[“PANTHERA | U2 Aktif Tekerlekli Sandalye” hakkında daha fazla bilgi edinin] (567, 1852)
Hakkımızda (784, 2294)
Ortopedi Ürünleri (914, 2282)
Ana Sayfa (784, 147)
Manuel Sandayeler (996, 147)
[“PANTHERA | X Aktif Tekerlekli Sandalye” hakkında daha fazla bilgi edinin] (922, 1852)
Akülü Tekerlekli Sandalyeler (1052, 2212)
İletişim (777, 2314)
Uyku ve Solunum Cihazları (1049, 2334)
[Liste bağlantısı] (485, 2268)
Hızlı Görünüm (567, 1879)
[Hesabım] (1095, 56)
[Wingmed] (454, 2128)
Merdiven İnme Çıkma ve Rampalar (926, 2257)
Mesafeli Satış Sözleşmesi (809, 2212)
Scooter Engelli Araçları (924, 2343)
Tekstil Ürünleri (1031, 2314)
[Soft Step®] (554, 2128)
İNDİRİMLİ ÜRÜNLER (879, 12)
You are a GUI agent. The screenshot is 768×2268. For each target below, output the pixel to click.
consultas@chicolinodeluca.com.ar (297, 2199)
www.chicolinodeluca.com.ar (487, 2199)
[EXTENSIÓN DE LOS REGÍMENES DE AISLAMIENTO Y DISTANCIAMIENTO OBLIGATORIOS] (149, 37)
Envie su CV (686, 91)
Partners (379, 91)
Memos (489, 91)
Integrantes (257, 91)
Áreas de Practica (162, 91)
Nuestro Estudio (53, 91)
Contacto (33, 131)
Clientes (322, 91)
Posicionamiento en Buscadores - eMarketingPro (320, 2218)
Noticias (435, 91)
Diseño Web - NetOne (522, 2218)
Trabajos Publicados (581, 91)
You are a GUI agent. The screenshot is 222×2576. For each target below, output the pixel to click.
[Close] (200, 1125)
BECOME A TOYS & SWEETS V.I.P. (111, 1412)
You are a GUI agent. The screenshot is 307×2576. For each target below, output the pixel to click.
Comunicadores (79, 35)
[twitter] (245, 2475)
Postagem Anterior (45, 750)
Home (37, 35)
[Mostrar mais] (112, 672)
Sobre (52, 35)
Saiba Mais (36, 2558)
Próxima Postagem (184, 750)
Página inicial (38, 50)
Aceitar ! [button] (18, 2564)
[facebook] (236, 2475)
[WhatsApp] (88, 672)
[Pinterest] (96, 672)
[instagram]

===

__What needs to be done__
With the line containing "Posicionamiento en Buscadores" as the first and the last line above as the final one, copy those lines exactly and no others.

__Written answer__
Posicionamiento en Buscadores - eMarketingPro (320, 2218)
Noticias (435, 91)
Diseño Web - NetOne (522, 2218)
Trabajos Publicados (581, 91)
You are a GUI agent. The screenshot is 222×2576. For each target below, output the pixel to click.
[Close] (200, 1125)
BECOME A TOYS & SWEETS V.I.P. (111, 1412)
You are a GUI agent. The screenshot is 307×2576. For each target below, output the pixel to click.
Comunicadores (79, 35)
[twitter] (245, 2475)
Postagem Anterior (45, 750)
Home (37, 35)
[Mostrar mais] (112, 672)
Sobre (52, 35)
Saiba Mais (36, 2558)
Próxima Postagem (184, 750)
Página inicial (38, 50)
Aceitar ! [button] (18, 2564)
[facebook] (236, 2475)
[WhatsApp] (88, 672)
[Pinterest] (96, 672)
[instagram]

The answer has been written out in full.